Basic Filtering for a Molecule File

All filtering operations are controlled via the OEFilter object. The OEFilter object is typically configured with a specified filter and then applied iteratively over a molecule file. This example demonstrates configuring the OEFilter object with the lead-like filter and then writes out the molecules that pass the filter. The OEFilter.operator() method is used to test whether the molecule passes the filter.

Note

The molecule will also be altered by all the specified Filter Preprocessing steps.

Command Line Interface

A description of the command line interface can be obtained by executing the program with the –help argument.

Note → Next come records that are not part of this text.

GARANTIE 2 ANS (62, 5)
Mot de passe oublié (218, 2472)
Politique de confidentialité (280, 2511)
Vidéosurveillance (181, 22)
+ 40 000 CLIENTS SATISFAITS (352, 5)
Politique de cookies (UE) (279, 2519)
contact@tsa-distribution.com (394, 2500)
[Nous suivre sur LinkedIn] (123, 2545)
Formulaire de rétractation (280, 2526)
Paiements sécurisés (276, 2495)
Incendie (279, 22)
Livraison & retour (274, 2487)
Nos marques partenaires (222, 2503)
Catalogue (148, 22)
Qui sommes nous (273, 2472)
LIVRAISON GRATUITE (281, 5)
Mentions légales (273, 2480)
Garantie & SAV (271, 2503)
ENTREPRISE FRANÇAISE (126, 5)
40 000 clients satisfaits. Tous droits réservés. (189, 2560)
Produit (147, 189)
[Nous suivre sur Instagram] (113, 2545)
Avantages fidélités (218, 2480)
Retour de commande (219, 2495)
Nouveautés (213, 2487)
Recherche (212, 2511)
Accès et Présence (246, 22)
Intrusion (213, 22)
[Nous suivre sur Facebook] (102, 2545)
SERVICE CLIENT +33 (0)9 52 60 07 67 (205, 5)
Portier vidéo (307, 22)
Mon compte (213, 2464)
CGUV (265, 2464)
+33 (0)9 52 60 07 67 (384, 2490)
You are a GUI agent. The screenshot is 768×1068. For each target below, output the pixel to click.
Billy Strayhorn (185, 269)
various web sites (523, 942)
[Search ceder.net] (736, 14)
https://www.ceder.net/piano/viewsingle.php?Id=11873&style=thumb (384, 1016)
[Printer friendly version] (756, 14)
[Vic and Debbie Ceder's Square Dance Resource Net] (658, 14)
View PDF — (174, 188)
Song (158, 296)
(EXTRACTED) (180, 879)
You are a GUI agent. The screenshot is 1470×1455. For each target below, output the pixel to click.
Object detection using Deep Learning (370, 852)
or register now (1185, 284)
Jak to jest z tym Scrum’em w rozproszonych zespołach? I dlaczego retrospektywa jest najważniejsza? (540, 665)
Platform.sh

prompt> python molfilter.py --help

will generate the following output:

Simple parameter list
 filter options :
   -filtertype : filter type

 input/output options :
   -in : Input filename
   -out : Output filename
Usage: ./molfilter <input> <output>

Code

Download code

molfilter.py

#!/usr/bin/env python
# (C) 2022 Cadence Design Systems, Inc. (Cadence) 
# All rights reserved.
# TERMS FOR USE OF SAMPLE CODE The software below ("Sample Code") is
# provided to current licensees or subscribers of Cadence products or
# SaaS offerings (each a "Customer").
# Customer is hereby permitted to use, copy, and modify the Sample Code,
# subject to these terms. Cadence claims no rights to Customer's
# modifications. Modification of Sample Code is at Customer's sole and
# exclusive risk. Sample Code may require Customer to have a then
# current license or subscription to the applicable Cadence offering.
# THE SAMPLE CODE IS PROVIDED "AS IS", WITHOUT WARRANTY OF ANY KIND,
# EXPRESS OR IMPLIED.  OPENEYE DISCLAIMS ALL WARRANTIES, INCLUDING, BUT
# NOT LIMITED TO, WARRANTIES OF MERCHANTABILITY, FITNESS FOR A
# PARTICULAR PURPOSE AND NONINFRINGEMENT. In no event shall Cadence be
# liable for any damages or liability in connection with the Sample Code
# or its use.

#############################################################################
# Filter a molecule file for "Lead-like" molecules
#############################################################################
import sys
from openeye import oechem
from openeye import oemolprop


def main(argv=[__name__]):
    itf = oechem.OEInterface(InterfaceData)
    oemolprop.OEConfigureFilterParams(itf)

    if not oechem.OEParseCommandLine(itf, argv):
        oechem.OEThrow.Fatal("Unable to interpret command line!")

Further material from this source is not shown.